# YOUR GOAL:
Word for word, transcribe the material below from its first line to the line with "Viewport: 2576px width, 860px height.", both included.

# DATA RECORDS:
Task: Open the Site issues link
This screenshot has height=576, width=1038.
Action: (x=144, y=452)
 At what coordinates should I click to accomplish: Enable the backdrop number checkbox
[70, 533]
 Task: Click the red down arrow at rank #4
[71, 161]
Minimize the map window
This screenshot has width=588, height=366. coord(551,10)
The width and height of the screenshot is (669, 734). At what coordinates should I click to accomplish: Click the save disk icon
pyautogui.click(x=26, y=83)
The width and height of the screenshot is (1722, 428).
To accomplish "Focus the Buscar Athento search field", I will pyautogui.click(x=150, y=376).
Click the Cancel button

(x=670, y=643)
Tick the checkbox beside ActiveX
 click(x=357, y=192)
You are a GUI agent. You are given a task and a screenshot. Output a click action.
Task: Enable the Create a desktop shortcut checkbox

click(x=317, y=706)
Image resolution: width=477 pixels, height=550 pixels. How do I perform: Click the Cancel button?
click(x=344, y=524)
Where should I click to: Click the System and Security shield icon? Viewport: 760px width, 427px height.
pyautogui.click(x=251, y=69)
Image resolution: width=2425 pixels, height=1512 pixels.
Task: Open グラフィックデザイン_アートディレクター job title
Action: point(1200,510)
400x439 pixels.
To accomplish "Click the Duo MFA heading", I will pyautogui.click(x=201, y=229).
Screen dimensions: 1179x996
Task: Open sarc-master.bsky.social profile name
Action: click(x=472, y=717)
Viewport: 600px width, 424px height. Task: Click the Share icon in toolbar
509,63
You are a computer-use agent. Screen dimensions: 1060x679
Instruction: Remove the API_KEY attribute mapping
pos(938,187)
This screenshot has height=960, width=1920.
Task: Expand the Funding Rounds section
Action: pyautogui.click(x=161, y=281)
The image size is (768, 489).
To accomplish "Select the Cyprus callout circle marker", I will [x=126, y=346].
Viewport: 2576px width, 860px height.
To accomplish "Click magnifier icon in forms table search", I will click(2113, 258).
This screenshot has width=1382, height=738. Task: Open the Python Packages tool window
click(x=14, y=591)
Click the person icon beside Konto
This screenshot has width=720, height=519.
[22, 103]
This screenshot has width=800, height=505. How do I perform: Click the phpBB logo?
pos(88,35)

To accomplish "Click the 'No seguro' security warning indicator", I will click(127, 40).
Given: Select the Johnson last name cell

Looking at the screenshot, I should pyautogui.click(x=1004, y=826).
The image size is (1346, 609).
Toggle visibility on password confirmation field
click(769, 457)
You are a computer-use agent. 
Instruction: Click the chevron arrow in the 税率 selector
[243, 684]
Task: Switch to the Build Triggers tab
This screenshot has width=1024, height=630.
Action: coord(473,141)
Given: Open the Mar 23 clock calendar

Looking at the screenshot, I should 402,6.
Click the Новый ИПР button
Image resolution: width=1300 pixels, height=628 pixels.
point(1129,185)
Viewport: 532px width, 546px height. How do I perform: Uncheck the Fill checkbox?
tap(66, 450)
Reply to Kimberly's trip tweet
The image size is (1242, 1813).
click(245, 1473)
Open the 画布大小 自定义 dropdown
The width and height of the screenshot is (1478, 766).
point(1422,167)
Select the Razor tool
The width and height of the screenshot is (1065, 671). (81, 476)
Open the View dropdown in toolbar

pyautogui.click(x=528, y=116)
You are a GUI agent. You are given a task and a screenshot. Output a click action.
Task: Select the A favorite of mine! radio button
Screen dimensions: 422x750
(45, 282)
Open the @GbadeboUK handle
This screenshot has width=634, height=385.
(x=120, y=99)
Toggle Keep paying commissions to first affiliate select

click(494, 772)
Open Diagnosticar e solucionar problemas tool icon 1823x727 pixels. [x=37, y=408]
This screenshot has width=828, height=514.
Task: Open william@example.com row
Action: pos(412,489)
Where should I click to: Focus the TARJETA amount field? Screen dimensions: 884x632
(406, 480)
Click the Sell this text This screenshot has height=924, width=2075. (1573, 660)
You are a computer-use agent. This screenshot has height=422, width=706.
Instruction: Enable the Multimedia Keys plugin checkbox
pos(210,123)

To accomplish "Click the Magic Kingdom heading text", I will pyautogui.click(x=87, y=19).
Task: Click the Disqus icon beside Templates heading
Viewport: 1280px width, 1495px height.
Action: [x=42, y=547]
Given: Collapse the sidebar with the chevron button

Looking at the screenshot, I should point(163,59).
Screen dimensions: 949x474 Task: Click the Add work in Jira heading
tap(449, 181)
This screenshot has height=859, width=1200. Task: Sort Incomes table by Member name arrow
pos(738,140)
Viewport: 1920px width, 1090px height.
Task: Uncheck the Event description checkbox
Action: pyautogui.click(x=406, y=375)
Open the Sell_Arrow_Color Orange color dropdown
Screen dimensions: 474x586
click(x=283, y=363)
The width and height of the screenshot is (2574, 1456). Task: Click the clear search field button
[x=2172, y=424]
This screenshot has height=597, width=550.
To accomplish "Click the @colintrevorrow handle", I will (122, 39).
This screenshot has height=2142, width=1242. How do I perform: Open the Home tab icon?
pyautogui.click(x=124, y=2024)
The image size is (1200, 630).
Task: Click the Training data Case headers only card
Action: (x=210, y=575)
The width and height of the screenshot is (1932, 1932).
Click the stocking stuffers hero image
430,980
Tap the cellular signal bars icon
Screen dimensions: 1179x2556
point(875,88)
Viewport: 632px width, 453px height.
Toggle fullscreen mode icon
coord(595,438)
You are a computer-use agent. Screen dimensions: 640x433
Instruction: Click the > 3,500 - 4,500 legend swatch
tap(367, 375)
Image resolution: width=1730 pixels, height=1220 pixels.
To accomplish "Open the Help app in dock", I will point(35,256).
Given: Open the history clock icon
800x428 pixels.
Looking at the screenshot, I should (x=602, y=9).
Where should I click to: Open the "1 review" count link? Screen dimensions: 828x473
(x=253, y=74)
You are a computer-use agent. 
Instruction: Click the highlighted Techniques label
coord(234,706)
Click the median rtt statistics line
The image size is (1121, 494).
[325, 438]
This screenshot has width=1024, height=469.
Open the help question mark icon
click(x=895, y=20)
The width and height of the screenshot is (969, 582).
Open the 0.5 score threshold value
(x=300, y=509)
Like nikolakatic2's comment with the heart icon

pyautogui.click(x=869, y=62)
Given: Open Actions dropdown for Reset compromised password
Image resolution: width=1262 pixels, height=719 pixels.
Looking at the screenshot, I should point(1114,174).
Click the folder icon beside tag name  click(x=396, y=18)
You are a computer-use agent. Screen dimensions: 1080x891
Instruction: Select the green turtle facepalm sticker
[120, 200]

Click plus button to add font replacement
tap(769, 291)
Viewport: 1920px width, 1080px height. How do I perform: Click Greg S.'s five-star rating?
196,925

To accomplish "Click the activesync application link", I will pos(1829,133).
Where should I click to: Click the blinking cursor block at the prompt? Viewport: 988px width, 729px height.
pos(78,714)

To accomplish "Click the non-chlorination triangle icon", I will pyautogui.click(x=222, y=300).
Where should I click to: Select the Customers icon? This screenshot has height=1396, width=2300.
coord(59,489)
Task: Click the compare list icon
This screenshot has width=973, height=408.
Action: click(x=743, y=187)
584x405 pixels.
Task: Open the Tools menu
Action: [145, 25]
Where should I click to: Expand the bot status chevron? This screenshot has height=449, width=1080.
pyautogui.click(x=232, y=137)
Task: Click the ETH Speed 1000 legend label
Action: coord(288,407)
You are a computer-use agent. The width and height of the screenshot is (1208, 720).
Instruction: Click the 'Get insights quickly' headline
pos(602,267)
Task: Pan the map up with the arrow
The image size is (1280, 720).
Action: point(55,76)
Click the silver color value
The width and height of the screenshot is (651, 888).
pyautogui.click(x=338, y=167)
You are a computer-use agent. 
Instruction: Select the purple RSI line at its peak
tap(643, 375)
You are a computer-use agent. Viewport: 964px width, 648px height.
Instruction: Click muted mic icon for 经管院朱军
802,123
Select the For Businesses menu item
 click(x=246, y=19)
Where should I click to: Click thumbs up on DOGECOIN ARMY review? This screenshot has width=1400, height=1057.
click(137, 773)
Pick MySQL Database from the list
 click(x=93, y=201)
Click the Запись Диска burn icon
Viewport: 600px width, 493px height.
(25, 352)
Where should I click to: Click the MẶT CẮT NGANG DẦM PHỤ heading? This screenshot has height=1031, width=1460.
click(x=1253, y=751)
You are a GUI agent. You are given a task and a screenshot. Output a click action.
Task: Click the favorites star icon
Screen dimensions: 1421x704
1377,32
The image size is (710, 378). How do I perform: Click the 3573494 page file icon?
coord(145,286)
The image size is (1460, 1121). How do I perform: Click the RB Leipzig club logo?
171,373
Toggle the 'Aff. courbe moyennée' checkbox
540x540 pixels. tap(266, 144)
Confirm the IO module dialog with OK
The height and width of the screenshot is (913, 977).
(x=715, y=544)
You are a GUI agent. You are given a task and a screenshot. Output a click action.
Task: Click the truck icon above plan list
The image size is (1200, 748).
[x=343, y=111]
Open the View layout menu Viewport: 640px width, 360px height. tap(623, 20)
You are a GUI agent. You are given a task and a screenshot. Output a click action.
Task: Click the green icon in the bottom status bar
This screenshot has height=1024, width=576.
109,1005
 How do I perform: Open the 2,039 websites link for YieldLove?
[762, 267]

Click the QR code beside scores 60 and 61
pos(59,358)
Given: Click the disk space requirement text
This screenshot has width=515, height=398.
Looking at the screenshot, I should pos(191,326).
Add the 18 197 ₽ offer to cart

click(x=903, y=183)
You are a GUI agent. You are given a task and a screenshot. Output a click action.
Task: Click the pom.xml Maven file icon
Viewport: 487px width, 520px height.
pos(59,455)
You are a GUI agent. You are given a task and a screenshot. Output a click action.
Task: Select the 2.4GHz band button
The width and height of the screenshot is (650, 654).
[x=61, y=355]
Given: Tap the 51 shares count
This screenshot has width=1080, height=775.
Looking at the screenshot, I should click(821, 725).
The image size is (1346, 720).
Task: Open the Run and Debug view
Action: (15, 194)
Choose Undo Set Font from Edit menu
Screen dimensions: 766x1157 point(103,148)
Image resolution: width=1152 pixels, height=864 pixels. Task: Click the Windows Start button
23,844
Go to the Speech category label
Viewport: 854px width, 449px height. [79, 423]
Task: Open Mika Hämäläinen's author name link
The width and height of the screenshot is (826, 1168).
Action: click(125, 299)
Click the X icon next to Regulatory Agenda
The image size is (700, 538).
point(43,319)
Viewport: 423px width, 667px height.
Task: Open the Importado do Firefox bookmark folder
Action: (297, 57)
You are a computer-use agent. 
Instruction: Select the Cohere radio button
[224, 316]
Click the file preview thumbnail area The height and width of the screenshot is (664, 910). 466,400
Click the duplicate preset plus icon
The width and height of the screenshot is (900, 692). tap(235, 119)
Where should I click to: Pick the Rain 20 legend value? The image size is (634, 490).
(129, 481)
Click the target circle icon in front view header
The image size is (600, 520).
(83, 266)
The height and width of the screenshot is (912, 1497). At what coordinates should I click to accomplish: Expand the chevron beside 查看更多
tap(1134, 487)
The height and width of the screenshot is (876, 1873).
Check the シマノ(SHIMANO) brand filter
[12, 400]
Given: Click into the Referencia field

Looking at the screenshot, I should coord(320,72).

# SOLUTION TO THIS TASK:
Task: Open the Site issues link
This screenshot has height=576, width=1038.
Action: (x=144, y=452)
 At what coordinates should I click to accomplish: Enable the backdrop number checkbox
[70, 533]
 Task: Click the red down arrow at rank #4
[71, 161]
Minimize the map window
This screenshot has width=588, height=366. coord(551,10)
The width and height of the screenshot is (669, 734). At what coordinates should I click to accomplish: Click the save disk icon
pyautogui.click(x=26, y=83)
The width and height of the screenshot is (1722, 428).
To accomplish "Focus the Buscar Athento search field", I will pyautogui.click(x=150, y=376).
Click the Cancel button

(x=670, y=643)
Tick the checkbox beside ActiveX
 click(x=357, y=192)
You are a GUI agent. You are given a task and a screenshot. Output a click action.
Task: Enable the Create a desktop shortcut checkbox

click(x=317, y=706)
Image resolution: width=477 pixels, height=550 pixels. How do I perform: Click the Cancel button?
click(x=344, y=524)
Where should I click to: Click the System and Security shield icon? Viewport: 760px width, 427px height.
pyautogui.click(x=251, y=69)
Image resolution: width=2425 pixels, height=1512 pixels.
Task: Open グラフィックデザイン_アートディレクター job title
Action: point(1200,510)
400x439 pixels.
To accomplish "Click the Duo MFA heading", I will pyautogui.click(x=201, y=229).
Screen dimensions: 1179x996
Task: Open sarc-master.bsky.social profile name
Action: click(x=472, y=717)
Viewport: 600px width, 424px height. Task: Click the Share icon in toolbar
509,63
You are a computer-use agent. Screen dimensions: 1060x679
Instruction: Remove the API_KEY attribute mapping
pos(938,187)
This screenshot has height=960, width=1920.
Task: Expand the Funding Rounds section
Action: pyautogui.click(x=161, y=281)
The image size is (768, 489).
To accomplish "Select the Cyprus callout circle marker", I will [x=126, y=346].
Viewport: 2576px width, 860px height.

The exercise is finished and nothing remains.